To Boldly Show What No One Has Seen Before: A Dashboard for Visualizing Multi-objective Landscapes
This work provides a more accessible tool for researchers and practitioners in multi-objective optimization to visualize and understand complex MOP landscapes, especially for problems with three-dimensional decision spaces.
This paper introduces moPLOT, an R-package that compiles and extends state-of-the-art visualization methods for multi-objective optimization problem (MOP) landscapes, enabling the visualization of three-dimensional decision spaces for the first time. To lower the barrier to entry, it also provides a web-based dashboard for interactive exploration of MOP landscapes using common benchmark functions.
Simultaneously visualizing the decision and objective space of continuous multi-objective optimization problems (MOPs) recently provided key contributions in understanding the structure of their landscapes. For the sake of advancing these recent findings, we compiled all state-of-the-art visualization methods in a single R-package (moPLOT). Moreover, we extended these techniques to handle three-dimensional decision spaces and propose two solutions for visualizing the resulting volume of data points. This enables - for the first time - to illustrate the landscape structures of three-dimensional MOPs.
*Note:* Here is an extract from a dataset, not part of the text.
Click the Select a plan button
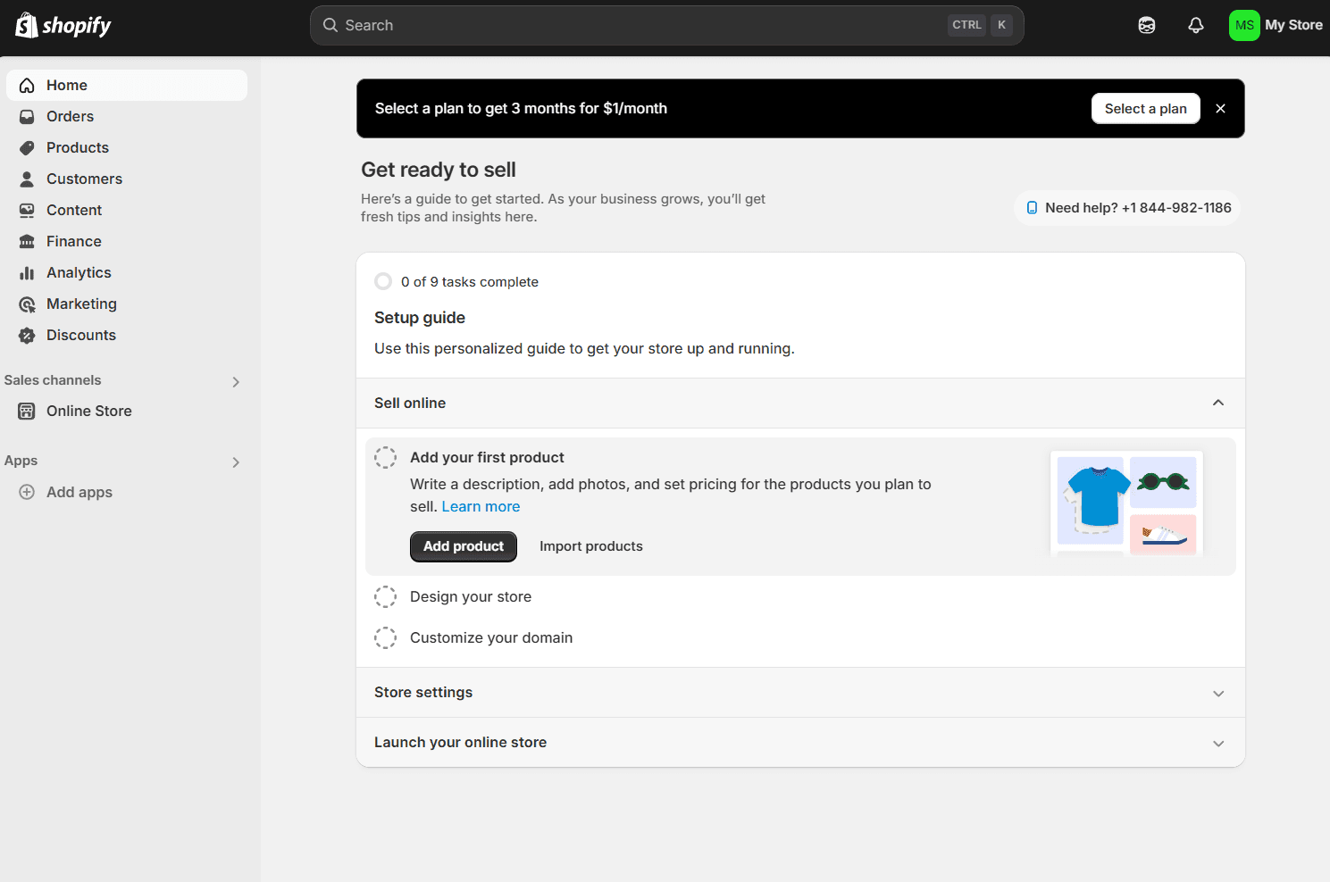 click(1145, 108)
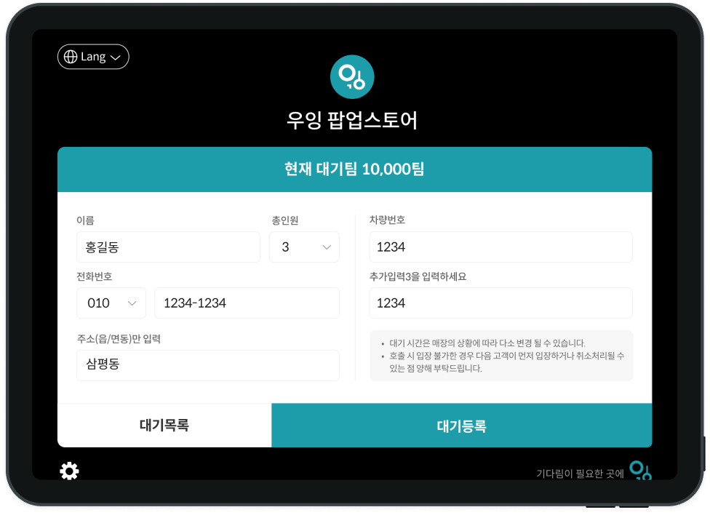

However, creating these visualizations using the aforementioned framework still lays behind a high barrier of entry for many people as it requires basic skills in R. To enable any user to create and explore MOP landscapes using moPLOT, we additionally provide a dashboard that allows to compute the state-of-the-art visualizations for a wide variety of common benchmark functions through an interactive (web-based) user interface.